Data entries
◆ ◆ ◆ ◆ ◆ ◆ ◆
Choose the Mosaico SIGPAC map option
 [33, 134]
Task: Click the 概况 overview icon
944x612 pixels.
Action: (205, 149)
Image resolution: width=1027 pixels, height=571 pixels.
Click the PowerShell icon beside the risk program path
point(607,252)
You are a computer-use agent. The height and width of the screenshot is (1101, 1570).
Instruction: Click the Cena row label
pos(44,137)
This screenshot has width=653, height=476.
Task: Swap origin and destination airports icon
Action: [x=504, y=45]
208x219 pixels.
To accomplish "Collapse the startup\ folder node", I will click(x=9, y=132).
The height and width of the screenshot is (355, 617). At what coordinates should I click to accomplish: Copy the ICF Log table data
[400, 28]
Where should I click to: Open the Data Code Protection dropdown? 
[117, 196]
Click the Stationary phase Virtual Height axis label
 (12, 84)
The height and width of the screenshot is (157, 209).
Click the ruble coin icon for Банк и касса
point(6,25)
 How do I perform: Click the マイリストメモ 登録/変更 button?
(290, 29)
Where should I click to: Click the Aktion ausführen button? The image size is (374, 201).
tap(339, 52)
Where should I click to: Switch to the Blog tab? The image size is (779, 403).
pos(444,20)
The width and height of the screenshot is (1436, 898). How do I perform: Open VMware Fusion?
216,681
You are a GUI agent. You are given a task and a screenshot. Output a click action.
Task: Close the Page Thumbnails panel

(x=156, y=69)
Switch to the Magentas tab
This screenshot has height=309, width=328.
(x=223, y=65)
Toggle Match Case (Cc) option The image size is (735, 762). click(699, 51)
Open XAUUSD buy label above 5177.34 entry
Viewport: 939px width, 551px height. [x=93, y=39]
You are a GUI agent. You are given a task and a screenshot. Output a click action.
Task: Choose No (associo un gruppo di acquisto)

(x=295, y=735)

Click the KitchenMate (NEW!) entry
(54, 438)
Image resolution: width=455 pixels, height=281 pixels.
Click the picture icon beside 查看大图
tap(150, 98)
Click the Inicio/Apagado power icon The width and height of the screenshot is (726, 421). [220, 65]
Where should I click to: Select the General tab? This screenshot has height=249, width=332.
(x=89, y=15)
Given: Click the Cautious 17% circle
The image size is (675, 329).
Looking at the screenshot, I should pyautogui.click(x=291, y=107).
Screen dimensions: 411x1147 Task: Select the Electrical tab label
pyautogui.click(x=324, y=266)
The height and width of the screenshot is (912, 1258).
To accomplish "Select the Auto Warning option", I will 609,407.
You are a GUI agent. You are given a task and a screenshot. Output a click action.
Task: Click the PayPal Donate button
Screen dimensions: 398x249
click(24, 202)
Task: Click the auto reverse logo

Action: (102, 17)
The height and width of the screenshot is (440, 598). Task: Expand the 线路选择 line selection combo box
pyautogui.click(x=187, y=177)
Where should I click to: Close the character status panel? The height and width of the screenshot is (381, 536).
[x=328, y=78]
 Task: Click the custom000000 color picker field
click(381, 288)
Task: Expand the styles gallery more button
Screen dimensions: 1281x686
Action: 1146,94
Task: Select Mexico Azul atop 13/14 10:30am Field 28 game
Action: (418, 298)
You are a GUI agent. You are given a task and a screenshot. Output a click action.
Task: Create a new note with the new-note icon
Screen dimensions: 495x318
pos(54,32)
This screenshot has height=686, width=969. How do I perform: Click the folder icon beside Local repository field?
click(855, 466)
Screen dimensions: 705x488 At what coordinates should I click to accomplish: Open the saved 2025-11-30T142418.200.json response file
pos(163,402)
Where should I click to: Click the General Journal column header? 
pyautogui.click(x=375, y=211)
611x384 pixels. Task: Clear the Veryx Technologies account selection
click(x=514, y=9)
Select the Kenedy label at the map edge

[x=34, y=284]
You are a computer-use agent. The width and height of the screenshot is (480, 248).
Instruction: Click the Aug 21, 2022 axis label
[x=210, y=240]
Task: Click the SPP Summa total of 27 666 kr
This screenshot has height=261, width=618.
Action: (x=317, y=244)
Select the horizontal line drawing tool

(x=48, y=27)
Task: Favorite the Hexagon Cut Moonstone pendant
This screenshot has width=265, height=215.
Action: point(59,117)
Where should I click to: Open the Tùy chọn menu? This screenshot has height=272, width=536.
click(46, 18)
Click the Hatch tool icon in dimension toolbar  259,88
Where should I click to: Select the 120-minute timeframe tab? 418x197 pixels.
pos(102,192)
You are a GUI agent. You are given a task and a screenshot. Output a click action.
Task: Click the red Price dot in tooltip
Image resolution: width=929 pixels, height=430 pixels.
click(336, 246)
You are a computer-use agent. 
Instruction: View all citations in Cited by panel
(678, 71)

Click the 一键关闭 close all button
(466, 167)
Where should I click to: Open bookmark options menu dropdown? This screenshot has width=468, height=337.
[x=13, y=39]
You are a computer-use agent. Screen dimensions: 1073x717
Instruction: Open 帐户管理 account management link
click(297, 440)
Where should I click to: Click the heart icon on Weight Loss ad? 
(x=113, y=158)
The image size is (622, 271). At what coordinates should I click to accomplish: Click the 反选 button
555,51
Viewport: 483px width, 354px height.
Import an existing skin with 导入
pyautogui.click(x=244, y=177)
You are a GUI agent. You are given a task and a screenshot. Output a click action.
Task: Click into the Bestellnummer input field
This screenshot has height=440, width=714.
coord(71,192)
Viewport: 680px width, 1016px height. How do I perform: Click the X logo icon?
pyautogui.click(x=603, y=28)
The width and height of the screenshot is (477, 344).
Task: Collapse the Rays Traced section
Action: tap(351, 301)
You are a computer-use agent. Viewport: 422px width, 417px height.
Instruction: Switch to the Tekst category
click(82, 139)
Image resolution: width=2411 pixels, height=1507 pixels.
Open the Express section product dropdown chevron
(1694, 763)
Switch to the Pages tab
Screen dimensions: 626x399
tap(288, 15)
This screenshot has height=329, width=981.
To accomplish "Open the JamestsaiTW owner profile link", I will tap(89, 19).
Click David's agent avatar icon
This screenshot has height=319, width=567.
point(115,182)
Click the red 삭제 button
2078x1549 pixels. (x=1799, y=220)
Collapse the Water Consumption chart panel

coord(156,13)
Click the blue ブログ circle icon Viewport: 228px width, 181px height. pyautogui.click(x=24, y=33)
◆ ◆ ◆ ◆ ◆ ◆ ◆
[THE PROBLEM]
Transcribe all of the data so that each line matches the source exactly.

[SOLVED PROBLEM]
Choose the Mosaico SIGPAC map option
 [33, 134]
Task: Click the 概况 overview icon
944x612 pixels.
Action: (205, 149)
Image resolution: width=1027 pixels, height=571 pixels.
Click the PowerShell icon beside the risk program path
point(607,252)
You are a computer-use agent. The height and width of the screenshot is (1101, 1570).
Instruction: Click the Cena row label
pos(44,137)
This screenshot has width=653, height=476.
Task: Swap origin and destination airports icon
Action: [x=504, y=45]
208x219 pixels.
To accomplish "Collapse the startup\ folder node", I will click(x=9, y=132).
The height and width of the screenshot is (355, 617). At what coordinates should I click to accomplish: Copy the ICF Log table data
[400, 28]
Where should I click to: Open the Data Code Protection dropdown? 
[117, 196]
Click the Stationary phase Virtual Height axis label
 (12, 84)
The height and width of the screenshot is (157, 209).
Click the ruble coin icon for Банк и касса
point(6,25)
 How do I perform: Click the マイリストメモ 登録/変更 button?
(290, 29)
Where should I click to: Click the Aktion ausführen button? The image size is (374, 201).
tap(339, 52)
Where should I click to: Switch to the Blog tab? The image size is (779, 403).
pos(444,20)
The width and height of the screenshot is (1436, 898). How do I perform: Open VMware Fusion?
216,681
You are a GUI agent. You are given a task and a screenshot. Output a click action.
Task: Close the Page Thumbnails panel

(x=156, y=69)
Switch to the Magentas tab
This screenshot has height=309, width=328.
(x=223, y=65)
Toggle Match Case (Cc) option The image size is (735, 762). click(699, 51)
Open XAUUSD buy label above 5177.34 entry
Viewport: 939px width, 551px height. [x=93, y=39]
You are a GUI agent. You are given a task and a screenshot. Output a click action.
Task: Choose No (associo un gruppo di acquisto)

(x=295, y=735)

Click the KitchenMate (NEW!) entry
(54, 438)
Image resolution: width=455 pixels, height=281 pixels.
Click the picture icon beside 查看大图
tap(150, 98)
Click the Inicio/Apagado power icon The width and height of the screenshot is (726, 421). [220, 65]
Where should I click to: Select the General tab? This screenshot has height=249, width=332.
(x=89, y=15)
Given: Click the Cautious 17% circle
The image size is (675, 329).
Looking at the screenshot, I should pyautogui.click(x=291, y=107).
Screen dimensions: 411x1147 Task: Select the Electrical tab label
pyautogui.click(x=324, y=266)
The height and width of the screenshot is (912, 1258).
To accomplish "Select the Auto Warning option", I will 609,407.
You are a GUI agent. You are given a task and a screenshot. Output a click action.
Task: Click the PayPal Donate button
Screen dimensions: 398x249
click(24, 202)
Task: Click the auto reverse logo

Action: (102, 17)
The height and width of the screenshot is (440, 598). Task: Expand the 线路选择 line selection combo box
pyautogui.click(x=187, y=177)
Where should I click to: Close the character status panel? The height and width of the screenshot is (381, 536).
[x=328, y=78]
 Task: Click the custom000000 color picker field
click(381, 288)
Task: Expand the styles gallery more button
Screen dimensions: 1281x686
Action: 1146,94
Task: Select Mexico Azul atop 13/14 10:30am Field 28 game
Action: (418, 298)
You are a GUI agent. You are given a task and a screenshot. Output a click action.
Task: Create a new note with the new-note icon
Screen dimensions: 495x318
pos(54,32)
This screenshot has height=686, width=969. How do I perform: Click the folder icon beside Local repository field?
click(855, 466)
Screen dimensions: 705x488 At what coordinates should I click to accomplish: Open the saved 2025-11-30T142418.200.json response file
pos(163,402)
Where should I click to: Click the General Journal column header? 
pyautogui.click(x=375, y=211)
611x384 pixels. Task: Clear the Veryx Technologies account selection
click(x=514, y=9)
Select the Kenedy label at the map edge

[x=34, y=284]
You are a computer-use agent. The width and height of the screenshot is (480, 248).
Instruction: Click the Aug 21, 2022 axis label
[x=210, y=240]
Task: Click the SPP Summa total of 27 666 kr
This screenshot has height=261, width=618.
Action: (x=317, y=244)
Select the horizontal line drawing tool

(x=48, y=27)
Task: Favorite the Hexagon Cut Moonstone pendant
This screenshot has width=265, height=215.
Action: point(59,117)
Where should I click to: Open the Tùy chọn menu? This screenshot has height=272, width=536.
click(46, 18)
Click the Hatch tool icon in dimension toolbar  259,88
Where should I click to: Select the 120-minute timeframe tab? 418x197 pixels.
pos(102,192)
You are a GUI agent. You are given a task and a screenshot. Output a click action.
Task: Click the red Price dot in tooltip
Image resolution: width=929 pixels, height=430 pixels.
click(336, 246)
You are a computer-use agent. 
Instruction: View all citations in Cited by panel
(678, 71)

Click the 一键关闭 close all button
(466, 167)
Where should I click to: Open bookmark options menu dropdown? This screenshot has width=468, height=337.
[x=13, y=39]
You are a computer-use agent. Screen dimensions: 1073x717
Instruction: Open 帐户管理 account management link
click(297, 440)
Where should I click to: Click the heart icon on Weight Loss ad? 
(x=113, y=158)
The image size is (622, 271). At what coordinates should I click to accomplish: Click the 反选 button
555,51
Viewport: 483px width, 354px height.
Import an existing skin with 导入
pyautogui.click(x=244, y=177)
You are a GUI agent. You are given a task and a screenshot. Output a click action.
Task: Click into the Bestellnummer input field
This screenshot has height=440, width=714.
coord(71,192)
Viewport: 680px width, 1016px height. How do I perform: Click the X logo icon?
pyautogui.click(x=603, y=28)
The width and height of the screenshot is (477, 344).
Task: Collapse the Rays Traced section
Action: tap(351, 301)
You are a computer-use agent. Viewport: 422px width, 417px height.
Instruction: Switch to the Tekst category
click(82, 139)
Image resolution: width=2411 pixels, height=1507 pixels.
Open the Express section product dropdown chevron
(1694, 763)
Switch to the Pages tab
Screen dimensions: 626x399
tap(288, 15)
This screenshot has height=329, width=981.
To accomplish "Open the JamestsaiTW owner profile link", I will tap(89, 19).
Click David's agent avatar icon
This screenshot has height=319, width=567.
point(115,182)
Click the red 삭제 button
2078x1549 pixels. (x=1799, y=220)
Collapse the Water Consumption chart panel

coord(156,13)
Click the blue ブログ circle icon Viewport: 228px width, 181px height. pyautogui.click(x=24, y=33)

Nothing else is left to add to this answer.